DLL3 (Delta Like Canonical Notch Ligand 3) encodes the members of the δ protein ligand family. This family functions as a Notch ligand and is characterized in its DSL domain, an EGF repeat and transmembrane domain. Members of this family play important roles in the progression of cancers. A retrospective study suggests that up-regulated DLL3 protein can be used as a diagnostic and prognostic marker for endometrial cancer.
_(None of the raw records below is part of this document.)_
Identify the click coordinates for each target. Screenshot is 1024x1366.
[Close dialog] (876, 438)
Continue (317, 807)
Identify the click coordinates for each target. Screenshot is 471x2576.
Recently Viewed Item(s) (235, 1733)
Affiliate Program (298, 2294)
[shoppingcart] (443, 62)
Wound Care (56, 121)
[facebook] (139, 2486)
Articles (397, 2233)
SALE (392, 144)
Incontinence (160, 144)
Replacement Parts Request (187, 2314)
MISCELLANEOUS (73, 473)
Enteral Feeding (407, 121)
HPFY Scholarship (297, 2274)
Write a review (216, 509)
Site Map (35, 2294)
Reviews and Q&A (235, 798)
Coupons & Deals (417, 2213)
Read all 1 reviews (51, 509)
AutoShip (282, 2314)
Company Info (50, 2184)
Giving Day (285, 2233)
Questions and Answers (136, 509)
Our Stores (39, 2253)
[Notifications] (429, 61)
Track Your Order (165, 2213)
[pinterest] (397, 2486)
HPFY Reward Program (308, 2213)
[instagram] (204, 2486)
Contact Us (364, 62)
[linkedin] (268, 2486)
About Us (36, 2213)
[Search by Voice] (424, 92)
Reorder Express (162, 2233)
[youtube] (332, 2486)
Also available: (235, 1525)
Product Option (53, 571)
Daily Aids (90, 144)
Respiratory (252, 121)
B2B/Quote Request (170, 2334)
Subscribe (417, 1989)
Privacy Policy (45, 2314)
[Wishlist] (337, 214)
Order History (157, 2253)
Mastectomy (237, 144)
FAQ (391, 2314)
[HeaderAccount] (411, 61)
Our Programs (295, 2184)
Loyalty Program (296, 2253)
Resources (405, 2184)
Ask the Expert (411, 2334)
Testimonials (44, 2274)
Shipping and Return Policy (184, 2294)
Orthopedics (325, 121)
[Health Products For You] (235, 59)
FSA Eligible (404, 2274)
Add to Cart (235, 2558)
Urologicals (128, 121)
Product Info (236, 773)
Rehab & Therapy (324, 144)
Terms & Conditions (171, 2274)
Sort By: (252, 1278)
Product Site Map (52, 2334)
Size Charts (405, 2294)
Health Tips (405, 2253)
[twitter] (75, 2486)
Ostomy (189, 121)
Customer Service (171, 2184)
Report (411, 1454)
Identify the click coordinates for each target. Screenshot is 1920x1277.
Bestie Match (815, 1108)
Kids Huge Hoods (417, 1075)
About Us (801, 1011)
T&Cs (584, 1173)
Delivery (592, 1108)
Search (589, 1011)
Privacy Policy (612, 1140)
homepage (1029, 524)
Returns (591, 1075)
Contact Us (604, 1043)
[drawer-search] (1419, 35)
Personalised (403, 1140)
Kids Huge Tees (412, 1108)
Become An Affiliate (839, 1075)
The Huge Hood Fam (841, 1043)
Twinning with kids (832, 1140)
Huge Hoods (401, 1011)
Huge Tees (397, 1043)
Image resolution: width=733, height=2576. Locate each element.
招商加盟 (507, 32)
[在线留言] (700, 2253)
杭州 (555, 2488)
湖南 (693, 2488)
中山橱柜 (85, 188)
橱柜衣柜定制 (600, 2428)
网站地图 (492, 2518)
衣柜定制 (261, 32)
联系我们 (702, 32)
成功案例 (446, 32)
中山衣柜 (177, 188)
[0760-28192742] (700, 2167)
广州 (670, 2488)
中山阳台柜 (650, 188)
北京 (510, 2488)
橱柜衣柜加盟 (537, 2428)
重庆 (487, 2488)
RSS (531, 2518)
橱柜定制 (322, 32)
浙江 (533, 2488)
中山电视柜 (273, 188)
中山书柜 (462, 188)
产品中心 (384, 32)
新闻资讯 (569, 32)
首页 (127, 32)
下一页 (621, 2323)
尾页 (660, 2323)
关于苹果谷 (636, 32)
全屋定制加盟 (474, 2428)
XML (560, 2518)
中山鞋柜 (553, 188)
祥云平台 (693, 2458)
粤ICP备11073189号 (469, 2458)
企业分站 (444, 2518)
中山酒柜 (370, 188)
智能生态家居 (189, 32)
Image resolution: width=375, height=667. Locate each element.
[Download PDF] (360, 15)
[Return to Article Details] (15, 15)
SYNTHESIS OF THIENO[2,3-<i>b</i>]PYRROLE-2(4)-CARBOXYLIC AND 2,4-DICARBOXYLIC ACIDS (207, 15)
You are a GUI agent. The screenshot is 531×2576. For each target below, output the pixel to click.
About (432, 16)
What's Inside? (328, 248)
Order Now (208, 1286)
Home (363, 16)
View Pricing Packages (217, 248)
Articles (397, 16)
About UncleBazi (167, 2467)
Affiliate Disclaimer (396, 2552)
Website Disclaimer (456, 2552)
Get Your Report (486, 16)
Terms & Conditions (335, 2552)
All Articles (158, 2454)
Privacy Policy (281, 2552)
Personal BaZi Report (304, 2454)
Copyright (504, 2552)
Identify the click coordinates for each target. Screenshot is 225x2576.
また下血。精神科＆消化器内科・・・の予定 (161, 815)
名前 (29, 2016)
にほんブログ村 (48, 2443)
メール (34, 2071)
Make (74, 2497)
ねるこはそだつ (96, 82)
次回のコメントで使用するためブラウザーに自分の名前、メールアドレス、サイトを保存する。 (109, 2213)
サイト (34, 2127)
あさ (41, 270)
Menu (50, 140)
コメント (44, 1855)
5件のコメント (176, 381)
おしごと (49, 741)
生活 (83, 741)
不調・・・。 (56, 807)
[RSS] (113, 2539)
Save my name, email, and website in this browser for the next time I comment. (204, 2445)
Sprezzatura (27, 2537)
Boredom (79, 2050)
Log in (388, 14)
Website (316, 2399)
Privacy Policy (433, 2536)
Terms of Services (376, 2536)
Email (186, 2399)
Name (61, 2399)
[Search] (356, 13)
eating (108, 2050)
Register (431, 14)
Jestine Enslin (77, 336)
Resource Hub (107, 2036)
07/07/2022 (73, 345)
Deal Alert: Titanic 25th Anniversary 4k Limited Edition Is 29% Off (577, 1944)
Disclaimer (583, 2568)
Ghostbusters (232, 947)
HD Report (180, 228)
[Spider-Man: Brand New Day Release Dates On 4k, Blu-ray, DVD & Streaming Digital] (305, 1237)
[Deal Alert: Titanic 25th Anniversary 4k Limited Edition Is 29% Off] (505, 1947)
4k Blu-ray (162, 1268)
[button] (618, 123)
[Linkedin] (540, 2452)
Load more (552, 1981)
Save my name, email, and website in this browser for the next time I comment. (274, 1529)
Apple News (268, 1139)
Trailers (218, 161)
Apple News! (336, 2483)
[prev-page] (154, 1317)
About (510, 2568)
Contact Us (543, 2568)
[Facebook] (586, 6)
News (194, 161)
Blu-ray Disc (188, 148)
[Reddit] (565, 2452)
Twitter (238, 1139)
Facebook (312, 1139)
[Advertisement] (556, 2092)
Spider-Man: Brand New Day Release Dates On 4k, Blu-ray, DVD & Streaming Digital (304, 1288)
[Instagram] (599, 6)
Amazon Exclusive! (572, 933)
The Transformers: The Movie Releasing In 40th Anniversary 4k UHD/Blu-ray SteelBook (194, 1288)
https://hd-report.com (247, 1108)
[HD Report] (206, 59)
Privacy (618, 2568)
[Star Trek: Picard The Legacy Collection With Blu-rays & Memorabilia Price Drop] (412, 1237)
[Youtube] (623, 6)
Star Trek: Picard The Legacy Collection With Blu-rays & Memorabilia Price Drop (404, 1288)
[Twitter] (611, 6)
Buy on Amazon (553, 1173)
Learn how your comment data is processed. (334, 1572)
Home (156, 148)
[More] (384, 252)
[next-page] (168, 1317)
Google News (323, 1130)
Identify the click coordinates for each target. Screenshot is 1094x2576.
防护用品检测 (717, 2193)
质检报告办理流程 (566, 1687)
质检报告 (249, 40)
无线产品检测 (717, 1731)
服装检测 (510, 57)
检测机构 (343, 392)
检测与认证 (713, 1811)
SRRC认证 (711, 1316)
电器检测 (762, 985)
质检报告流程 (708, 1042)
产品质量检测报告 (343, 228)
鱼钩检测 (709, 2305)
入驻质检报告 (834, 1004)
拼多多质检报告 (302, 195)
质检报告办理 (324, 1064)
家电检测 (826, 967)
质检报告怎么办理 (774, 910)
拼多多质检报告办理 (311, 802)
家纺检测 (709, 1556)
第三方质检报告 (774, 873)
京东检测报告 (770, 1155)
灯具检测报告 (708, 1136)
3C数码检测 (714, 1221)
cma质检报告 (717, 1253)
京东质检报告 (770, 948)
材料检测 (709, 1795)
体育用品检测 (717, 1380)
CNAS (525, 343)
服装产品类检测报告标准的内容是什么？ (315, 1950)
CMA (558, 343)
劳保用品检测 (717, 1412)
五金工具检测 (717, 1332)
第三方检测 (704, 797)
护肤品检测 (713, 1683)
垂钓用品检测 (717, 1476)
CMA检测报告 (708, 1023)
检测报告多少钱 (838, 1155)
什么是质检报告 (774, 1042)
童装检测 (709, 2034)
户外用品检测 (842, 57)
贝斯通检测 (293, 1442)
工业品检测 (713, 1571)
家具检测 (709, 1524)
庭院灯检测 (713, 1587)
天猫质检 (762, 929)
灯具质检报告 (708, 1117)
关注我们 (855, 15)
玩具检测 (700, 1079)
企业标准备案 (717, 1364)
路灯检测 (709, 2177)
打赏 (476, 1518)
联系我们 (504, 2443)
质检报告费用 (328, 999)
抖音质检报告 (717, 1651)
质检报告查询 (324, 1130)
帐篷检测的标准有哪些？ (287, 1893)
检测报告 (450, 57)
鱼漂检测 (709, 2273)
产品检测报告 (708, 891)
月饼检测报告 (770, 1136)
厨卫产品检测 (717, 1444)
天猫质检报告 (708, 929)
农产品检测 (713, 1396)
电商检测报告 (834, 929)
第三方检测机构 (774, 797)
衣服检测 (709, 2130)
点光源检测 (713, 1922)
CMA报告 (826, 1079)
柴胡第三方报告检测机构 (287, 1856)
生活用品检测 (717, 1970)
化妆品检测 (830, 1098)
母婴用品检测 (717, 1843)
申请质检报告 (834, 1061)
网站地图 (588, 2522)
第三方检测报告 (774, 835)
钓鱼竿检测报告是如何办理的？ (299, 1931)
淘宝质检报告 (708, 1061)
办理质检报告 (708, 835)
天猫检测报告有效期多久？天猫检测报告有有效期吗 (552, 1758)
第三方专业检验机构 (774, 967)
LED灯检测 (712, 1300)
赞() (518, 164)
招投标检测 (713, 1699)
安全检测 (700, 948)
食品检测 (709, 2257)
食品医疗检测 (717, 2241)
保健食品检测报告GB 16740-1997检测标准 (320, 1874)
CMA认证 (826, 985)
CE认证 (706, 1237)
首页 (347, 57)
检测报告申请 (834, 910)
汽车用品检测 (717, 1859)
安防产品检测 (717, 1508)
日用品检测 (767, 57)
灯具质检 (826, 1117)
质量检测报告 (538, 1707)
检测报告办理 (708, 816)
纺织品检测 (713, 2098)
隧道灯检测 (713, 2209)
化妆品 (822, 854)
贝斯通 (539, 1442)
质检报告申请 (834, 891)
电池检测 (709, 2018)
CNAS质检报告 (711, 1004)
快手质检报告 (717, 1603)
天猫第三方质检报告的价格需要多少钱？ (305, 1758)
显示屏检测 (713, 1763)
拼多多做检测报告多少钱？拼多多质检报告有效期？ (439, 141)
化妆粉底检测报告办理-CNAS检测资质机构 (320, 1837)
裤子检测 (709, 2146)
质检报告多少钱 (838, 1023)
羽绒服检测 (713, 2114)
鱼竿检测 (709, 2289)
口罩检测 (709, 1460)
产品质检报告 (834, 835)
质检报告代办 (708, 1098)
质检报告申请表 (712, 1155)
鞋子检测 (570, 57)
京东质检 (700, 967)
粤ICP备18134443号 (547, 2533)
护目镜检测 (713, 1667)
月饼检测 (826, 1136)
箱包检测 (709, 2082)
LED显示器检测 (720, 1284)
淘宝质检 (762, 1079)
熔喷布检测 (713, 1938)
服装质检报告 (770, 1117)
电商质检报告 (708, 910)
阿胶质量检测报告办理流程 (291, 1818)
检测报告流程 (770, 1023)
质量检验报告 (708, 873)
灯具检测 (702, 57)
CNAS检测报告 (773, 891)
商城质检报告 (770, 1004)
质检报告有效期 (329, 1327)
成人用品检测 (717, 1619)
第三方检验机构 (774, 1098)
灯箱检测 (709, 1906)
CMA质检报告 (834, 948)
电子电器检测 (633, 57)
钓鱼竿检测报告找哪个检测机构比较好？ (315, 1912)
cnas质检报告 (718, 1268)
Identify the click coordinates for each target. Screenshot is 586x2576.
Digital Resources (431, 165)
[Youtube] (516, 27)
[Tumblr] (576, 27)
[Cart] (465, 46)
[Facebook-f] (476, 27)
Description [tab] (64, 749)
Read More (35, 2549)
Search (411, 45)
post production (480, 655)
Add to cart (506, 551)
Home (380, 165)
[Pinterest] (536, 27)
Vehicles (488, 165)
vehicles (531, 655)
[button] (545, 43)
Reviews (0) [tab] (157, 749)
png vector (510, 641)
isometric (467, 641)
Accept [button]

The study stated that the high expression of DLL3 was associated with patients’ ages (odds ratio [OR] = 1.74), advanced stages of the International Federation of Gynecology and Obstetrics system (OR = 2.9), grade III/IV (OR = 5.1), myometrial invasion (OR = 2.2), pelvic involvement (OR = 12.9), and para-aortic lymph node metastasis (OR = 9.9) (P < 0.001). According to Spino M, DLL3 can serve as a potential target for the treatment of Isocitrate Dehydrogenase-mutant Glioma.³⁴ DLL3 was overexpressed in small cell lung cancer (SCLC), which caused a poorer prognosis.³⁵ Matsuo et al reported that DLL3 was expressed in neuroendocrine cells of the gastrointestinal tract and that might play a pivotal role in gastrointestinal neuroendocrine carcinoma cells.³⁶ Zhang et al reported silencing Nothc4/Dll3 could decrease endothelial markers and function of tumor-derived endothelial cells under chemotherapy treatment in breast cancer.³⁷ The investigation of DLL3 was limited, but the above research was consistent with our results.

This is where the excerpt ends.